Si tienes una vida urbana con un trabajo cool y la energía para comerte el mundo por el día y por la noche en los sitios en los que hay que estar, la meditación quizá te suene a algo esotérico, de looser o de tipo que se cree unos cuentos que te hacen mirar para otro lado.
Pero estamos en una era en la que la tecnología inteligente — de las app para todo, de las casas que hablan y te piden la pizza — convive con el furor por la vida sana, la sabiduría importada de oriente y las chicas, también cada vez más chicos, con la esterilla por la calle camino a clase de yoga. Sea o no casualidad, meditar empieza a dejar de ser cosa de raros y parece que es cosa de listos.
Meditar creía yo que era cuestión de intentar dejar de pensar, con la consiguiente frustración.

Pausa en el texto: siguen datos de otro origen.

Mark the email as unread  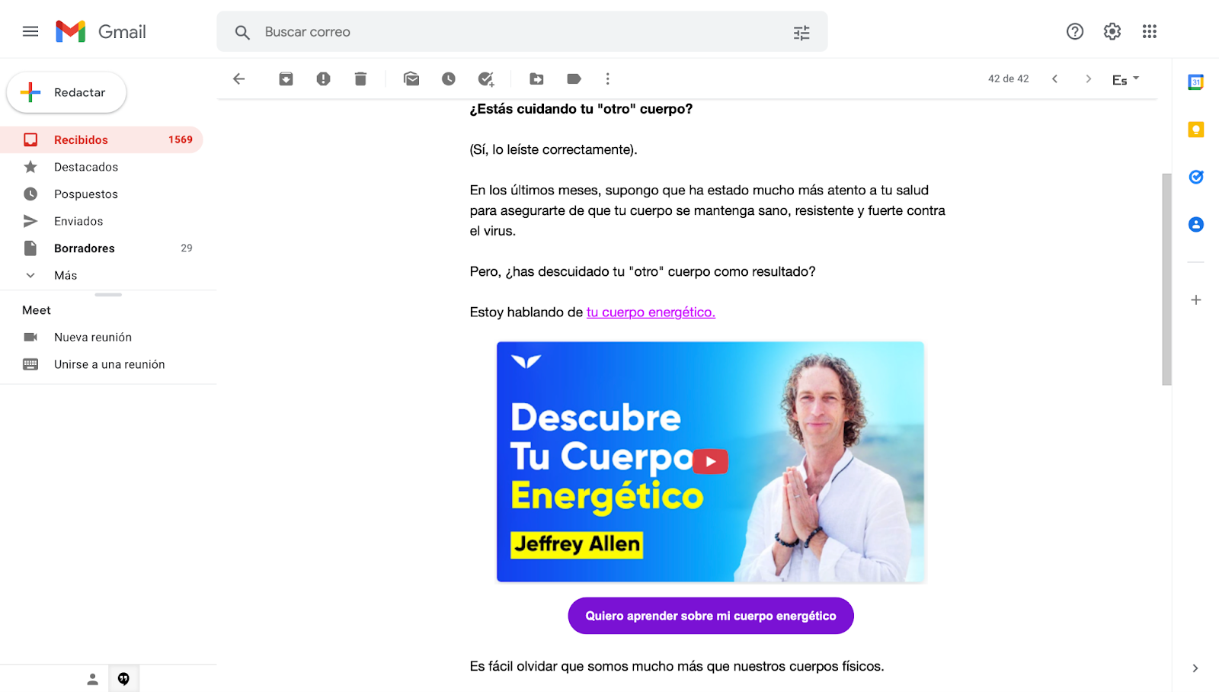tap(411, 78)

Sentarte en una postura incomodísima y frenar la mente, como quien tira del freno de mano, me parecía imposible: nunca me invadiría una sabiduría magnánima y atontada como al Maestro Yoda.
La primera vez que de verdad hice algo como una meditación, ni siquiera sabía que lo estaba haciendo, alguien me dijo que cerrara los ojos, que “pasara de todo” y que me centrara en sentir el peso de mis brazos.

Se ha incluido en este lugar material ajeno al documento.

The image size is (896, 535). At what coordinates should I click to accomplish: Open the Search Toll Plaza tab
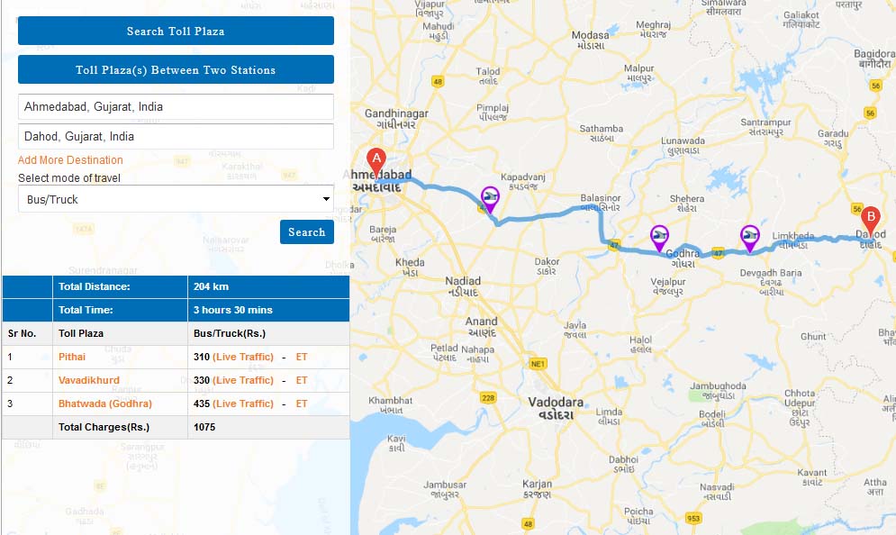(x=176, y=31)
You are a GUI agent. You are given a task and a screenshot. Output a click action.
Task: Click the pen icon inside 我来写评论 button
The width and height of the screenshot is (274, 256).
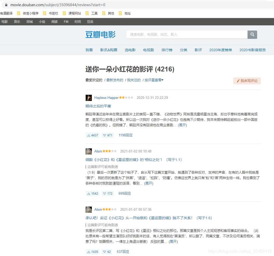tap(238, 81)
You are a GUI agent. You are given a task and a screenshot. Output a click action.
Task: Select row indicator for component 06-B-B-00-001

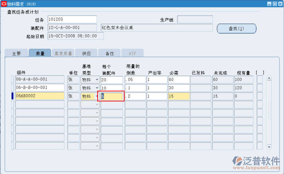pos(13,88)
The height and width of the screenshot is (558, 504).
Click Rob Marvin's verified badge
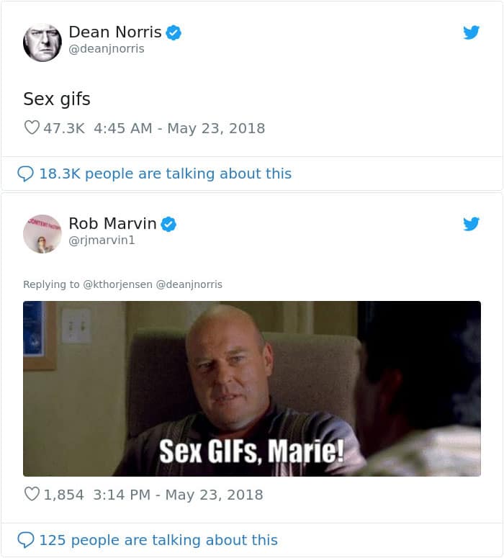pyautogui.click(x=168, y=224)
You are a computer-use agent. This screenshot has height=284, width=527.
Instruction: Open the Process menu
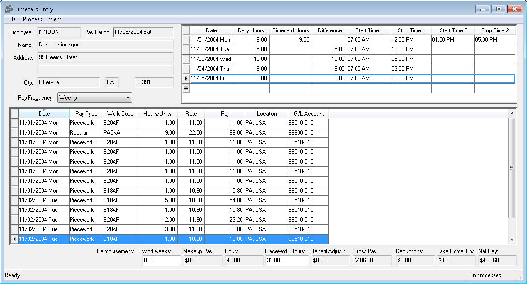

A partir de entonces no empecé a devorar libros de meditación, ni ser la imagen de la felicidad. Me sentaba, abría la app de meditación que me había descargado, y seguía las instrucciones: sentir mi respiración, los latidos del corazón, aflojar la nuca y las mandíbulas, mientras trataba de dejar correr la cabeza por su cuenta, sin intervenir. Había que vigilarse porque siempre se me iba la imaginación por la ventana, volando, o me empezaba a dormir.

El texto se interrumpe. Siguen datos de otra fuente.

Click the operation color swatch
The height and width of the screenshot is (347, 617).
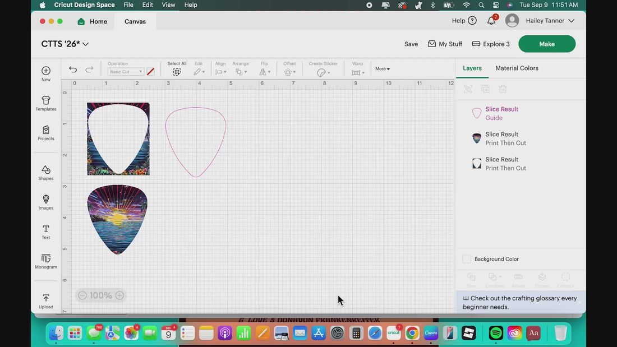(x=150, y=72)

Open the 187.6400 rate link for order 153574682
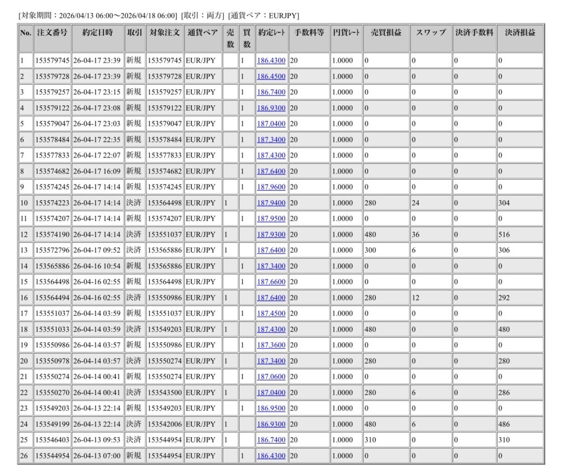click(271, 171)
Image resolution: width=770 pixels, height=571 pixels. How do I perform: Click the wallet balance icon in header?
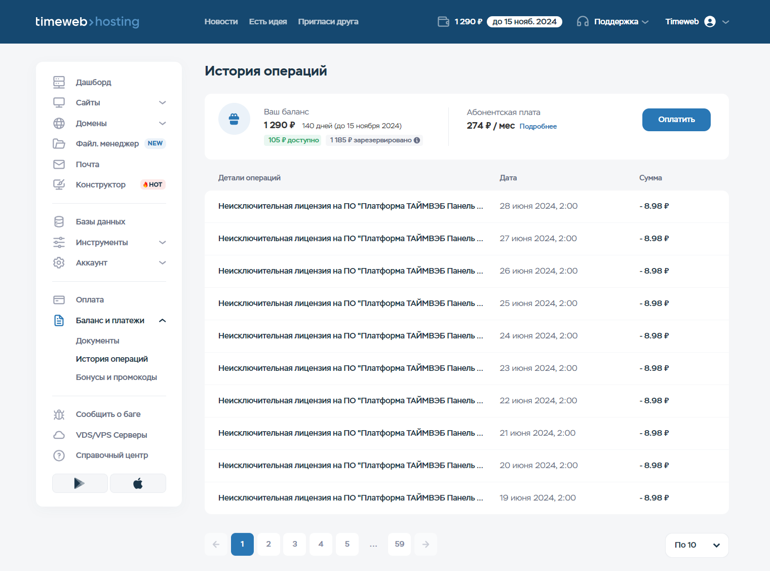443,22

Otro inconveniente era que, para colmo, me asaltaban sensaciones físicas — a veces incómodas — sin motivo aparente: como si me asustara alguien, o tuviera prisa para entregar un trabajo.Y es sólo que detectaba emociones que van y vienen, y aprendí que no pasa nada.
Resulta que eso es meditar, que centrar la atención en algo concreto permite que tu cabeza se dé un respiro, que tú te lo des. Lo bueno es que con la práctica, la bendita constancia, empiezas a ver resultados en tu día a día: empiezas a concentrarte sin interrupciones, a no dar más vueltas de las que toca a las circunstancias, y lo mejor, a ver esas circunstancias de manera diferente, con menos urgencia. Y es verdad que ocurre.
Cada día, unos minutos. Esa es la única regla imprescindible.
Aquí es donde el móvil es tan útil para incorporar la meditación a la rutina, como lo es para despertarte por la mañana o ver qué hora es: ayuda. Meditar con una app te recuerda un nuevo hábito que te va a servir, te guía y te estimula a avanzar. Antes de caer en la tentación de juzgar con desdén purista la hiperconexión, no está de más sacar partido de las ventajas que la tecnología móvil sí ofrece.